------ Working data ------

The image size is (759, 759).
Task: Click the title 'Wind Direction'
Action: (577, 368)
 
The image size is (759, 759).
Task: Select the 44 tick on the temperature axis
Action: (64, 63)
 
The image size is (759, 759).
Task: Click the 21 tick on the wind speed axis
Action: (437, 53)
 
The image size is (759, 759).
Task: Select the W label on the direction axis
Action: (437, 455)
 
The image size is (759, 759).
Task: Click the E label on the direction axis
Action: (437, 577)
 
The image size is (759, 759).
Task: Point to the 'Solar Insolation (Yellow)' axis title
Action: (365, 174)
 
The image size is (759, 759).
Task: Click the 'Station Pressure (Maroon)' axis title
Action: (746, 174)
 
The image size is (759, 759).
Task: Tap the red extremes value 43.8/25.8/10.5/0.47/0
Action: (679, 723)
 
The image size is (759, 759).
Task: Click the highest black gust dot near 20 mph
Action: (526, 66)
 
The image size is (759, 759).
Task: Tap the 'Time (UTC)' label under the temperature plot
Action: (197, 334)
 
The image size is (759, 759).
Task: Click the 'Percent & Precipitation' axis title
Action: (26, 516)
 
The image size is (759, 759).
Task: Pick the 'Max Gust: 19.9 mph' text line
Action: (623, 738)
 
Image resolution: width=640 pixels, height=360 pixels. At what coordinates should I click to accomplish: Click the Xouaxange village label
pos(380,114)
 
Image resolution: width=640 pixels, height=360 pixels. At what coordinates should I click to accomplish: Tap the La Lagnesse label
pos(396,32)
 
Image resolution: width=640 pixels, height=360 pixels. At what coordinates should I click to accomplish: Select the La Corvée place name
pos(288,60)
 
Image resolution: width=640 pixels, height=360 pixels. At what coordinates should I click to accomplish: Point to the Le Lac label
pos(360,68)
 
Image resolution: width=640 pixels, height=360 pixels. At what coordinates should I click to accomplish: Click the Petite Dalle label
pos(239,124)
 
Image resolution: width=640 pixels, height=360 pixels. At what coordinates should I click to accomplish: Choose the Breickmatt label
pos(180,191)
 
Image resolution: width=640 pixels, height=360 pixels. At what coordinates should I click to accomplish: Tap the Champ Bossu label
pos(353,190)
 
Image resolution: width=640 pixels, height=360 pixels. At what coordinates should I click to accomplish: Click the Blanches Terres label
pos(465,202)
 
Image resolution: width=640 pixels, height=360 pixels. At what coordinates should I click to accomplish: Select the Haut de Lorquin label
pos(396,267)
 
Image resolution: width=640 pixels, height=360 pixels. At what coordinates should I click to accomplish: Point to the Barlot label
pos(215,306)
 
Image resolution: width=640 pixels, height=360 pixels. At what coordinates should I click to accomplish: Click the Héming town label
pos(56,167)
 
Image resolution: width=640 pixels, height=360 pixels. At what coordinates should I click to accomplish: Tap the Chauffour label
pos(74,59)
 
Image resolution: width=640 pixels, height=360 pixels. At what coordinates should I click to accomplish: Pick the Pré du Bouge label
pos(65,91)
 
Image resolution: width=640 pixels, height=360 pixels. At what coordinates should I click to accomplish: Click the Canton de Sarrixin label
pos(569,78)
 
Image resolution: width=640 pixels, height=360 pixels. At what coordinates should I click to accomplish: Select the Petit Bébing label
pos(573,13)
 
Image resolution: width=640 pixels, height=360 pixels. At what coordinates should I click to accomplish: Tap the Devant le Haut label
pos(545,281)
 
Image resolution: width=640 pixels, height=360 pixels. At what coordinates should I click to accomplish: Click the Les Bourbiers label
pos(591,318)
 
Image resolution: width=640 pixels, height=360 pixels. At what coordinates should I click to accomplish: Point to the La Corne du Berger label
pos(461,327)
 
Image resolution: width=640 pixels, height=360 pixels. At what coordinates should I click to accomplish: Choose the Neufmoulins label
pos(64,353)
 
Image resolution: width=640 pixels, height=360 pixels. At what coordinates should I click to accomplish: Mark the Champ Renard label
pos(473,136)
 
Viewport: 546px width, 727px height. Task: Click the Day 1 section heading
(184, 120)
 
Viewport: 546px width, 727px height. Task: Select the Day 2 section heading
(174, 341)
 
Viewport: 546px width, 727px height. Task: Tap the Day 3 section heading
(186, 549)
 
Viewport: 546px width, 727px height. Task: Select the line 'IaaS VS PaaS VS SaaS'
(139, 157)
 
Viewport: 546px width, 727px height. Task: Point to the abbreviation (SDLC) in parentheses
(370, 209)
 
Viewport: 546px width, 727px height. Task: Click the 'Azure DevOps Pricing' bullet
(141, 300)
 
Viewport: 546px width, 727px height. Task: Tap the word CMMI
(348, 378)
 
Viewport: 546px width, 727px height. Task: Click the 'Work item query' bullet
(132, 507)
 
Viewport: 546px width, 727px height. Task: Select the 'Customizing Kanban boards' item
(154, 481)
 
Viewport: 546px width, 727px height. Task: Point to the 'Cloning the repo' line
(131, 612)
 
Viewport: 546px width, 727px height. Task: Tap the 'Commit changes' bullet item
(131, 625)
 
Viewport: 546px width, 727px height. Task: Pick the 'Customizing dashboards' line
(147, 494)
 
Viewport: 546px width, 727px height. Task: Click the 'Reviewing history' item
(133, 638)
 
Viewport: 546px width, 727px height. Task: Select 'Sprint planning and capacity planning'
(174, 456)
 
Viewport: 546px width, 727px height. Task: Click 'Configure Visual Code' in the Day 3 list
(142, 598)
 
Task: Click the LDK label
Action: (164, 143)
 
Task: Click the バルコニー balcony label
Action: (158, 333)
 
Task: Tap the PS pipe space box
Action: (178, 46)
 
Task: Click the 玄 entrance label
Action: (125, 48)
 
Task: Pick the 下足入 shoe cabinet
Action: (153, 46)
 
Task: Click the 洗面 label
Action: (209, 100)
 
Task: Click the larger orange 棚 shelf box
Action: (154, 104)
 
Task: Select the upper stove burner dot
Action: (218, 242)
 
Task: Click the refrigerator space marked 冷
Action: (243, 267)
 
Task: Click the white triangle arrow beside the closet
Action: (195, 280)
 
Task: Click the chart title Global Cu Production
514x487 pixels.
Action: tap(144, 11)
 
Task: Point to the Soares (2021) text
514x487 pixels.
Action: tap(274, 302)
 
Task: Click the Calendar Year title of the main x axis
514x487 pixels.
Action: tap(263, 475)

------

◆ **Required work**
Copy out every one of the records above exactly as it appears.

◆ **The response**
The image size is (759, 759).
Task: Click the title 'Wind Direction'
Action: (577, 368)
 
The image size is (759, 759).
Task: Select the 44 tick on the temperature axis
Action: (64, 63)
 
The image size is (759, 759).
Task: Click the 21 tick on the wind speed axis
Action: (437, 53)
 
The image size is (759, 759).
Task: Select the W label on the direction axis
Action: (437, 455)
 
The image size is (759, 759).
Task: Click the E label on the direction axis
Action: (437, 577)
 
The image size is (759, 759).
Task: Point to the 'Solar Insolation (Yellow)' axis title
Action: (365, 174)
 
The image size is (759, 759).
Task: Click the 'Station Pressure (Maroon)' axis title
Action: (746, 174)
 
The image size is (759, 759).
Task: Tap the red extremes value 43.8/25.8/10.5/0.47/0
Action: (679, 723)
 
The image size is (759, 759).
Task: Click the highest black gust dot near 20 mph
Action: (526, 66)
 
The image size is (759, 759).
Task: Tap the 'Time (UTC)' label under the temperature plot
Action: (197, 334)
 
The image size is (759, 759).
Task: Click the 'Percent & Precipitation' axis title
Action: (26, 516)
 
The image size is (759, 759).
Task: Pick the 'Max Gust: 19.9 mph' text line
Action: (623, 738)
 
Image resolution: width=640 pixels, height=360 pixels. At what coordinates should I click to accomplish: Click the Xouaxange village label
pos(380,114)
 
Image resolution: width=640 pixels, height=360 pixels. At what coordinates should I click to accomplish: Tap the La Lagnesse label
pos(396,32)
 
Image resolution: width=640 pixels, height=360 pixels. At what coordinates should I click to accomplish: Select the La Corvée place name
pos(288,60)
 
Image resolution: width=640 pixels, height=360 pixels. At what coordinates should I click to accomplish: Point to the Le Lac label
pos(360,68)
 
Image resolution: width=640 pixels, height=360 pixels. At what coordinates should I click to accomplish: Click the Petite Dalle label
pos(239,124)
 
Image resolution: width=640 pixels, height=360 pixels. At what coordinates should I click to accomplish: Choose the Breickmatt label
pos(180,191)
 
Image resolution: width=640 pixels, height=360 pixels. At what coordinates should I click to accomplish: Tap the Champ Bossu label
pos(353,190)
 
Image resolution: width=640 pixels, height=360 pixels. At what coordinates should I click to accomplish: Click the Blanches Terres label
pos(465,202)
 
Image resolution: width=640 pixels, height=360 pixels. At what coordinates should I click to accomplish: Select the Haut de Lorquin label
pos(396,267)
 
Image resolution: width=640 pixels, height=360 pixels. At what coordinates should I click to accomplish: Point to the Barlot label
pos(215,306)
 
Image resolution: width=640 pixels, height=360 pixels. At what coordinates should I click to accomplish: Click the Héming town label
pos(56,167)
 
Image resolution: width=640 pixels, height=360 pixels. At what coordinates should I click to accomplish: Tap the Chauffour label
pos(74,59)
 
Image resolution: width=640 pixels, height=360 pixels. At what coordinates should I click to accomplish: Pick the Pré du Bouge label
pos(65,91)
 
Image resolution: width=640 pixels, height=360 pixels. At what coordinates should I click to accomplish: Click the Canton de Sarrixin label
pos(569,78)
 
Image resolution: width=640 pixels, height=360 pixels. At what coordinates should I click to accomplish: Select the Petit Bébing label
pos(573,13)
 
Image resolution: width=640 pixels, height=360 pixels. At what coordinates should I click to accomplish: Tap the Devant le Haut label
pos(545,281)
 
Image resolution: width=640 pixels, height=360 pixels. At what coordinates should I click to accomplish: Click the Les Bourbiers label
pos(591,318)
 
Image resolution: width=640 pixels, height=360 pixels. At what coordinates should I click to accomplish: Point to the La Corne du Berger label
pos(461,327)
 
Image resolution: width=640 pixels, height=360 pixels. At what coordinates should I click to accomplish: Choose the Neufmoulins label
pos(64,353)
 
Image resolution: width=640 pixels, height=360 pixels. At what coordinates should I click to accomplish: Mark the Champ Renard label
pos(473,136)
 
Viewport: 546px width, 727px height. Task: Click the Day 1 section heading
(184, 120)
 
Viewport: 546px width, 727px height. Task: Select the Day 2 section heading
(174, 341)
 
Viewport: 546px width, 727px height. Task: Tap the Day 3 section heading
(186, 549)
 
Viewport: 546px width, 727px height. Task: Select the line 'IaaS VS PaaS VS SaaS'
(139, 157)
 
Viewport: 546px width, 727px height. Task: Point to the abbreviation (SDLC) in parentheses
(370, 209)
 
Viewport: 546px width, 727px height. Task: Click the 'Azure DevOps Pricing' bullet
(141, 300)
 
Viewport: 546px width, 727px height. Task: Tap the word CMMI
(348, 378)
 
Viewport: 546px width, 727px height. Task: Click the 'Work item query' bullet
(132, 507)
 
Viewport: 546px width, 727px height. Task: Select the 'Customizing Kanban boards' item
(154, 481)
 
Viewport: 546px width, 727px height. Task: Point to the 'Cloning the repo' line
(131, 612)
 
Viewport: 546px width, 727px height. Task: Tap the 'Commit changes' bullet item
(131, 625)
 
Viewport: 546px width, 727px height. Task: Pick the 'Customizing dashboards' line
(147, 494)
 
Viewport: 546px width, 727px height. Task: Click the 'Reviewing history' item
(133, 638)
 
Viewport: 546px width, 727px height. Task: Select 'Sprint planning and capacity planning'
(174, 456)
 
Viewport: 546px width, 727px height. Task: Click 'Configure Visual Code' in the Day 3 list
(142, 598)
 
Task: Click the LDK label
Action: (164, 143)
 
Task: Click the バルコニー balcony label
Action: (158, 333)
 
Task: Tap the PS pipe space box
Action: (178, 46)
 
Task: Click the 玄 entrance label
Action: (125, 48)
 
Task: Pick the 下足入 shoe cabinet
Action: (153, 46)
 
Task: Click the 洗面 label
Action: (209, 100)
 
Task: Click the larger orange 棚 shelf box
Action: (154, 104)
 
Task: Select the upper stove burner dot
Action: (218, 242)
 
Task: Click the refrigerator space marked 冷
Action: (243, 267)
 
Task: Click the white triangle arrow beside the closet
Action: (195, 280)
 
Task: Click the chart title Global Cu Production
514x487 pixels.
Action: tap(144, 11)
 
Task: Point to the Soares (2021) text
514x487 pixels.
Action: tap(274, 302)
 
Task: Click the Calendar Year title of the main x axis
514x487 pixels.
Action: tap(263, 475)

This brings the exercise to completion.